18. Thus, the Trial Court erred in holding that the Execution Petitions were not maintainable or were not competent. It also erred in holding that the decree passed in O.S. 245 of 1957 had become ineffective or unenforceable. The very contention of the judgment-debtors that they are still in possession of the properties, would clearly show that they have wilfully disobeyed the decree for permanent injunction passed in O.S. 245 of 1957. Nothing more is required to prove that the judgment-debtors have wilfully disobeyed the decree.
19. How this wilful disobedience of the permanent injunction decree should be met by the executing Court, is a matter that must be left to the decision of the executing Court. Here in this case one of the judgment-debtors namely Jatti is dead. This Court has held in Hajaresab -v.- Udachappa, : ILR1984KAR900 since deceased by his L.Rs., and others.

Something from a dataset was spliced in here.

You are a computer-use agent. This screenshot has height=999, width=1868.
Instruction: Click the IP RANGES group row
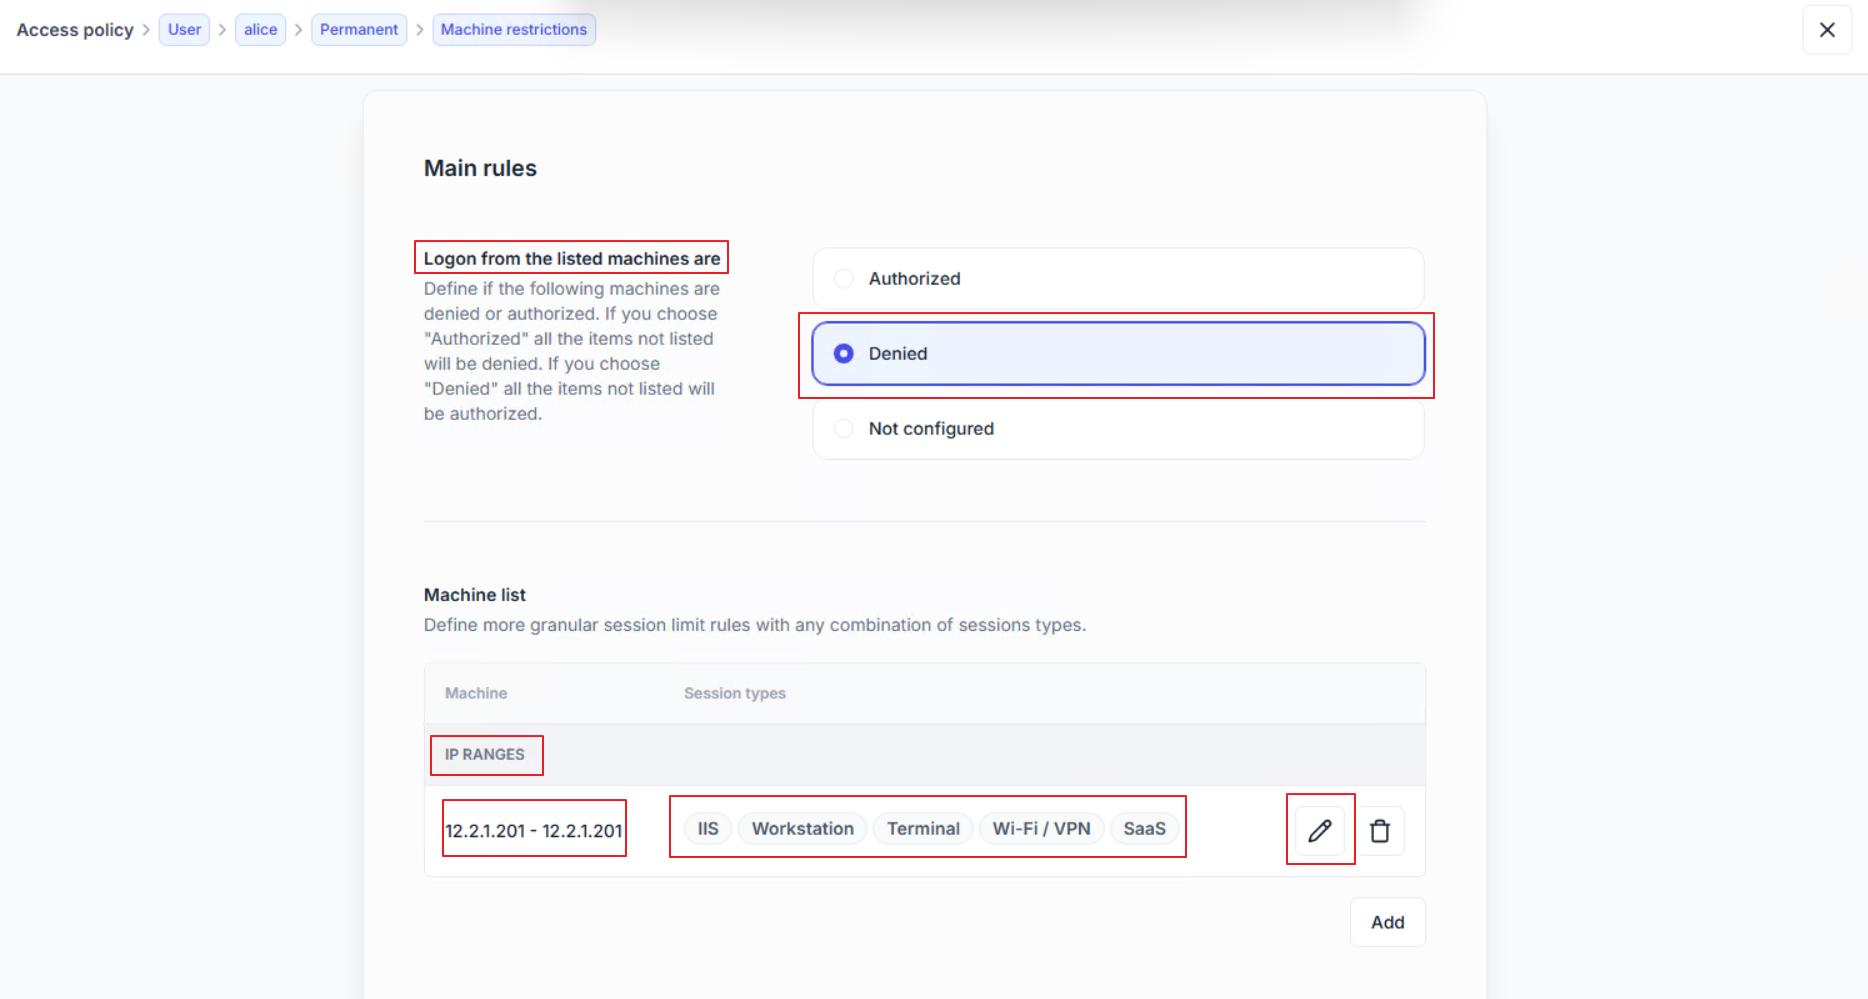485,755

' Therefore, under these circumstances, what emerges is that though the decree for injunction does not run with the land, still under Section 50 of the Code of Civil Procedure, the legal representatives of the deceased defendant, against whom the decree for injunction is passed, would be liable for violation of that decree. However, their liability, as held in Sakarlal's Case, would be limited to the attachment of the property of the deceased, which has come to their hands. The other penalty imposed by Order 21 Rule 32 of the Code of Civil Procedure, by arrest and detention in Civil prison cannot be enforced in the case of the legal representatives at all.'
This aspect should be borne in mind by the Court below while considering the case against the legal representatives of deceased Jatti. So far as regards Respondents 6 and 7 are concerned, they were defendants 2 and 3 in the suit and therefore Order 21 Rule 32 would be fully applicable to them.
20. Therefore, under these circumstances, the common order passed by the Court below dismissing both the executions is set aside. Both the revisions are allowed. Both the execution cases are sent back to the Court below for fresh disposal according to law in the light of the directions given above.